Stored items
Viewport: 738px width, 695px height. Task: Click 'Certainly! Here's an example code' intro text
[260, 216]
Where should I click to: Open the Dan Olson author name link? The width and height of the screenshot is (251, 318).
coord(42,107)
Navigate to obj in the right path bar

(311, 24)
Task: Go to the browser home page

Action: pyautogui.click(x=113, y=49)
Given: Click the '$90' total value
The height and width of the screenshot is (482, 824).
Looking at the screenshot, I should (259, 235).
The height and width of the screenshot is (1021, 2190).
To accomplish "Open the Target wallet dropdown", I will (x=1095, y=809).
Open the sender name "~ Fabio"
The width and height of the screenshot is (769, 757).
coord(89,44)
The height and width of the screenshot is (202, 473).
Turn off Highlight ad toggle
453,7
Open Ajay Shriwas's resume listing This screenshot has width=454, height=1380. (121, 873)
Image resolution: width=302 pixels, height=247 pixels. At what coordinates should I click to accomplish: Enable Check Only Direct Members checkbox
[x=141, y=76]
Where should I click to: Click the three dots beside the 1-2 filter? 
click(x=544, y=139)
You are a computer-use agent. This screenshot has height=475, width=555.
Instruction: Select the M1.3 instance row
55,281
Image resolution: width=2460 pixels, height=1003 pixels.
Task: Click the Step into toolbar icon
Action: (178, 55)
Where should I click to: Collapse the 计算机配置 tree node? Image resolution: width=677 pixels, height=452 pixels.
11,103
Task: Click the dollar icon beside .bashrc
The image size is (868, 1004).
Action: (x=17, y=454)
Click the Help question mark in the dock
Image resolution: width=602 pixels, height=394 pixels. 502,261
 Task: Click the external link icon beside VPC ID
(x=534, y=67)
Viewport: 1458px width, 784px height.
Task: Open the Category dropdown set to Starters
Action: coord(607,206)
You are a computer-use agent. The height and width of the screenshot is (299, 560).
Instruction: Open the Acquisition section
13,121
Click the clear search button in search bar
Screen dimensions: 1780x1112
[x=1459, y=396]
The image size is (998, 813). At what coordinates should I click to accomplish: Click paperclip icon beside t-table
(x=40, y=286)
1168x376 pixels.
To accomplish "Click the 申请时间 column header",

**WHAT THE EXERCISE ASKS**
Once more, write out the entries exactly as they were written.

**PROBLEM SOLUTION**
Viewport: 738px width, 695px height. Task: Click 'Certainly! Here's an example code' intro text
[260, 216]
Where should I click to: Open the Dan Olson author name link? The width and height of the screenshot is (251, 318).
coord(42,107)
Navigate to obj in the right path bar

(311, 24)
Task: Go to the browser home page

Action: pyautogui.click(x=113, y=49)
Given: Click the '$90' total value
The height and width of the screenshot is (482, 824).
Looking at the screenshot, I should (259, 235).
The height and width of the screenshot is (1021, 2190).
To accomplish "Open the Target wallet dropdown", I will (x=1095, y=809).
Open the sender name "~ Fabio"
The width and height of the screenshot is (769, 757).
coord(89,44)
The height and width of the screenshot is (202, 473).
Turn off Highlight ad toggle
453,7
Open Ajay Shriwas's resume listing This screenshot has width=454, height=1380. (121, 873)
Image resolution: width=302 pixels, height=247 pixels. At what coordinates should I click to accomplish: Enable Check Only Direct Members checkbox
[x=141, y=76]
Where should I click to: Click the three dots beside the 1-2 filter? 
click(x=544, y=139)
You are a computer-use agent. This screenshot has height=475, width=555.
Instruction: Select the M1.3 instance row
55,281
Image resolution: width=2460 pixels, height=1003 pixels.
Task: Click the Step into toolbar icon
Action: (178, 55)
Where should I click to: Collapse the 计算机配置 tree node? Image resolution: width=677 pixels, height=452 pixels.
11,103
Task: Click the dollar icon beside .bashrc
The image size is (868, 1004).
Action: (x=17, y=454)
Click the Help question mark in the dock
Image resolution: width=602 pixels, height=394 pixels. 502,261
 Task: Click the external link icon beside VPC ID
(x=534, y=67)
Viewport: 1458px width, 784px height.
Task: Open the Category dropdown set to Starters
Action: coord(607,206)
You are a computer-use agent. The height and width of the screenshot is (299, 560).
Instruction: Open the Acquisition section
13,121
Click the clear search button in search bar
Screen dimensions: 1780x1112
[x=1459, y=396]
The image size is (998, 813). At what coordinates should I click to accomplish: Click paperclip icon beside t-table
(x=40, y=286)
1168x376 pixels.
To accomplish "Click the 申请时间 column header",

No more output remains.